Travail à faire:
1 - Dans le document source sur la culture otaku à l’ère Heisei, combien de vidéos la police a-t-elle trouvées chez Miyazaki Tsutomu ?
2 - Poursuivez le document source sur la culture otaku à l’ère Heisei en reprenant après sa dernière phrase.

En 30 ans, l’otakisme qui était perçu comme une sous-culture s’est imposé au Japon, mais aussi dans le reste du monde.
Heisei aura été l’âge d’or de l’otakisme (voir Zoom Japon n°72, juillet 2017) qui a pris d’assaut non seulement le Japon, mais le monde entier. De nos jours, les termes “manga” et “anime” se retrouvent dans la plupart des dictionnaires, la culture otaku est célébrée dans de nombreuses conventions aux quatre coins du monde. Sans oublier d’ajouter que la bande dessinée et l’animation made in Japan sont largement disponibles dans de nombreuses langues ; et pas seulement les sagas de robots géants devenues populaires en Occident, mais aussi des manga shôjo (pour jeunes filles) et des histoires “d’amour entre garçons”.
Toutefois, l’ère Heisei a commencé de la pire des manières pour la communauté otaku. Elle n’était en place que depuis six mois lorsque, le 23 juillet 1989, Miyazaki Tsutomu fut arrêté pour avoir agressé sexuellement une écolière avant d’avouer le meurtre de quatre enfants âgés et le viol de leur cadavre. La police a trouvé chez lui 5 763 vidéos, parmi lesquelles de nombreux films d’animation et d’horreur, ce qui a incité les médias à le baptiser “le meurtrier otaku”.

Extraits de données:
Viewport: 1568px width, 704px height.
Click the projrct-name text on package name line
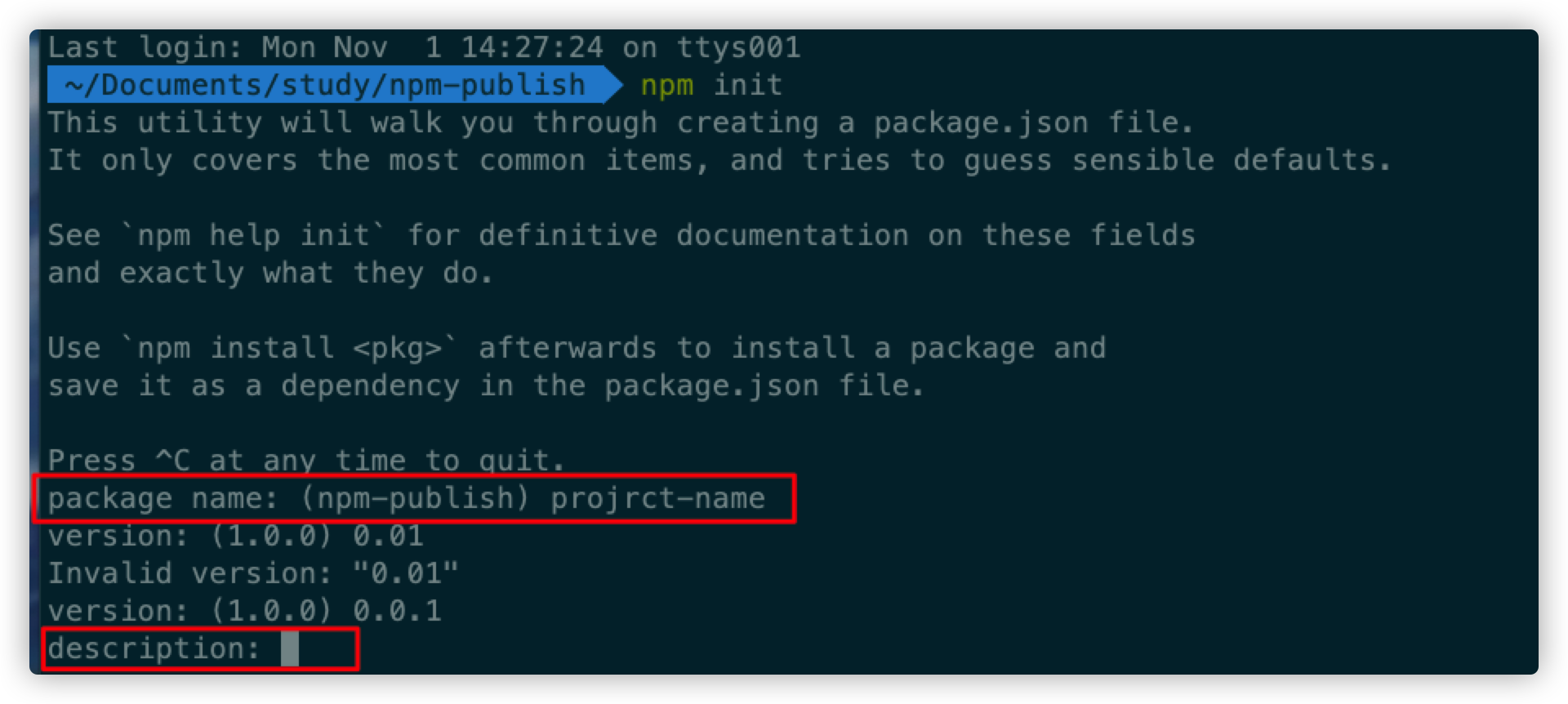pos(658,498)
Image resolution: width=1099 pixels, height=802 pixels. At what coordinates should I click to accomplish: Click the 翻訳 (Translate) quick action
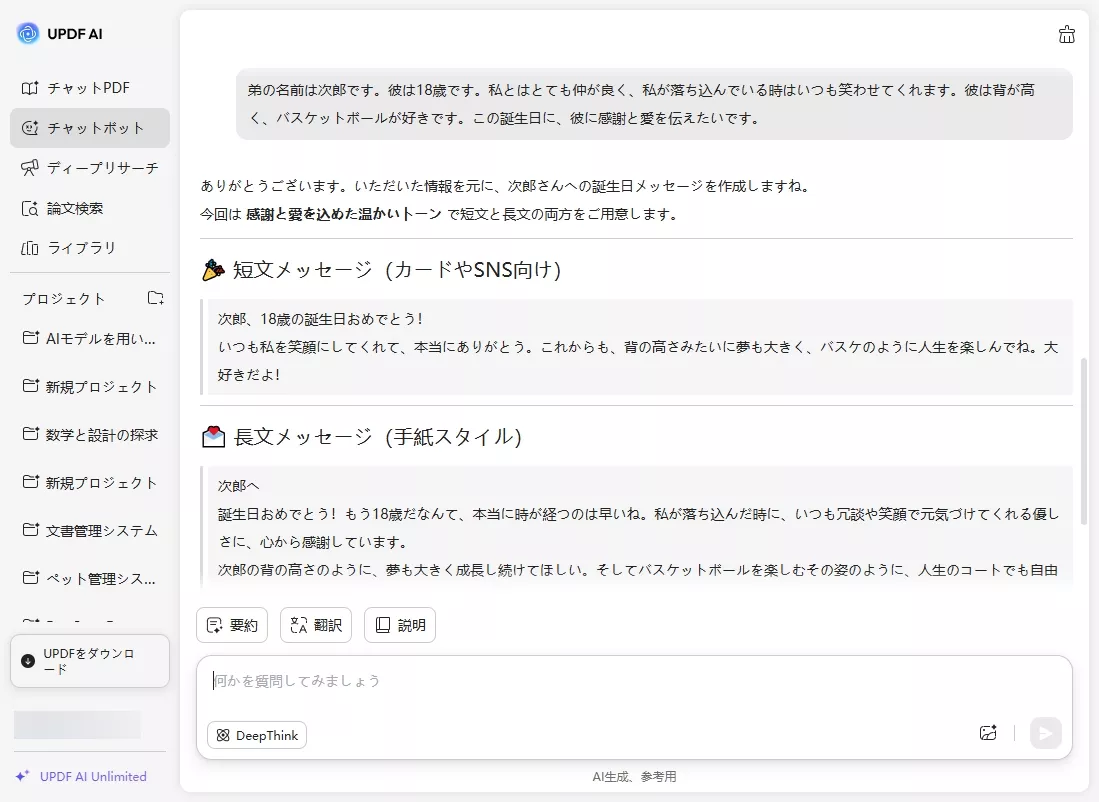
---
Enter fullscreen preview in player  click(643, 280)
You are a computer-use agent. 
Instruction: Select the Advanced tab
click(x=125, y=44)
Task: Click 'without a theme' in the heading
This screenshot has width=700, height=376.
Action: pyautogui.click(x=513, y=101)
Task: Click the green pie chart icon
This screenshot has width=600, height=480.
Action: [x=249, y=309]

Résultats des exercices:
1 - 5 763 vidéos.

2 -
L’opinion à l’égard des fans de manga, d’anime et de jeux vidéo n’était déjà pas positive. Le terme “otaku” lui-même avait été forgé pour la première fois, en 1983, par l’essayiste Nakamori Akio pour décrire tous les “jeunes hommes socialement incompétents” qui, selon lui, étaient coupables de chercher refuge dans un monde fantastique fait de jouets et de jolies filles. Cependant, les meurtres de Miyazaki ont aggravé la situation en suggérant que les jeunes gens amateurs d’animes étaient des pervers dangereux, psychologiquement perturbés.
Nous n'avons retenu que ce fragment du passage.